To illustrate my point, let’s start by imagining the ideal, perfect, benevolent, dictator; let’s call him Bob. Bob taxes the rich and gives to the poor, he gives out equal justice and civil rights to all, and is the angelic philosopher king that would have made Plato himself proud. The people are happy, and all is well.
But you, dear listener, you are a power-hungry maniac, and you want Bob’s throne. You want to be dictator yourself, and nothing can stop you in your ambition. But how, how do you seize power from a benevolent, loved, powerful, angelic, dictator?
Think carefully: what is power? In this context, power is the ability to control what other powerful people do. Bob is powerful because generals follow his orders; he is powerful because bureaucrats collect taxes for him. If generals stopped following Bob’s orders, or bureaucrats stopped paying him the taxes, he is nothing. His source of power is his ability to earn, and spend, money, on the right people.
This is the weak link that you need to exploit: convince the generals and bureaucrats to switch sides and support your bid for dictatorship. Promise them gold in exchange for their support. Bribe them to your side.
Even if the generals and bureaucrats are incorruptible angels that will not take your bribes, remember, a position of power never comes without rivals. They have the same problem as Bob, just one level down. A general is powerful because he controls the officers. There are plenty of rivals eager to replace him, and thus a general who doesn’t pay his soldiers doesn’t stay general for long.
This means that structure of politics and all organisations is a pyramid, where each level tries to climb up to the next, and avoid being replaced by the level beneath. Each level must spend most of their money buying the loyalty of the level beneath, or risk being replaced by someone who will. This is the game of politics: replace the level above with somebody who pays more money, and pay enough money to the level beneath to avoid the same fate.
In a dictatorship, gold spent on the people outside the pyramid on the peasants is gold flushed down the toilet: money not spent buying loyalty. Bob’s benevolence is his weakness: all of the gold he spends on schools and roads and hospitals is money you, rival to the throne, can promise to the generals for their support.

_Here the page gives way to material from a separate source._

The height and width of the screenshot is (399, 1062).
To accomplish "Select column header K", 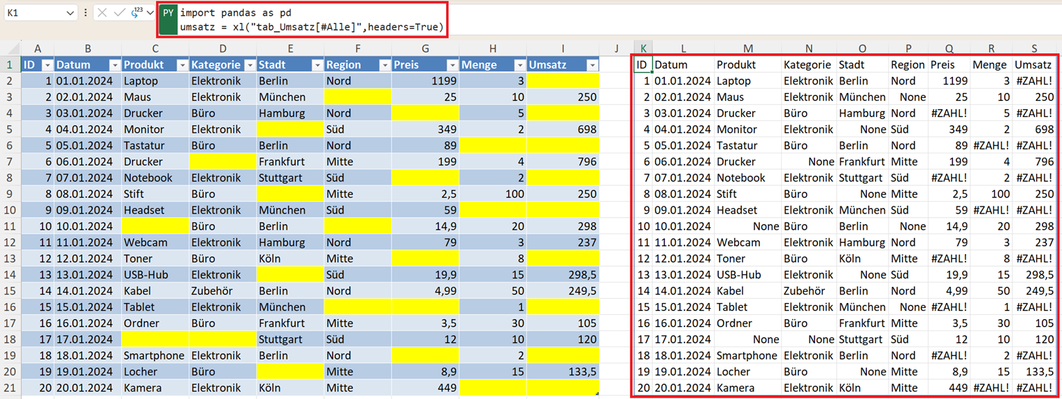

The pyramid explains why politicians and military leaders are corrupt: the incorruptible angels are always replaced by a less angelic and more corrupt rival. A politician is either holy, and dead, or corrupt, and alive. This is the self-sustaining core of power: take money from the powerless, and give it to the powerful. Satisfy the pyramid, and live a long and happy reign.

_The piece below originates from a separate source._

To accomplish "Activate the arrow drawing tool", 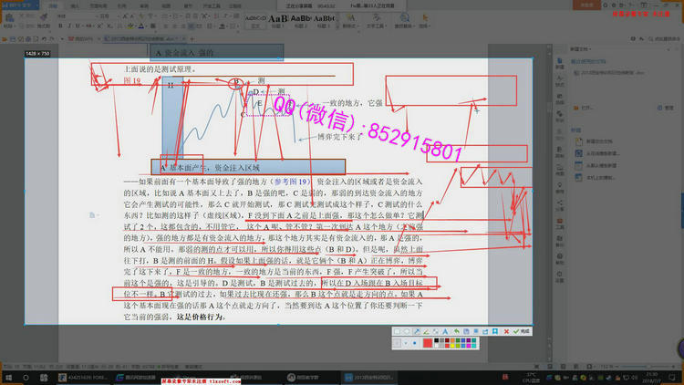I will (x=418, y=331).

Niccolo Machiavelli once said in The Prince that “it is safer to be feared than loved”. We now know why: being loved means you have the support of the people, being feared means you have the support of the army. When might makes right, having the support of the people means nothing if the military doesn’t agree.
We now see why dictatorships are terrible places to live: the pyramid has been there since the dawn of time; it is the self-sustaining core of power: take gold from the peasants and distribute it to the supporters. Politicians are not corrupt because they are all evil men, they are corrupt because there is no other way. There has been many in history, some famous like Julius Caesar, who gave grain to the poor and reformed the law trying to be both holy and alive at the same time; but, we all know Julius Caesar’s fate: stabbed in the Senate.
The pyramid is why Gorbachev was replaced by his comrades when Mobutu lived a life of luxury. Gorbachev made the fatal mistake of taking money out of the pockets of his fellow Communist Party and into the hands of the useless peasants; Yeltsin, his successor, bought the loyalty of the army on his ascension and had no such problem.
The rules of power apply not only to national governments but to everywhere with structure; from companies to unions from schools to clubs, all dictatorial organisations are the same. Office politics is no different from state politics, and CEOs need to keep the board happy or risk being replaced. The pyramid rules everywhere: the holy die while the corrupt reign.
For those of you wishing to gain power, keep Bob in mind. He helped the useless peasants at the expense of the pyramid, and lost his head in the process. If you, future ruler, want to stay alive, go ahead: rob from the poor and give to the rich, for the path to power is paved with the blood and toil of the peasants. Future rulers, need this in mind: the holy die while the corrupt reign.
Author’s note: this speech and my delivery brought me to the semifinals.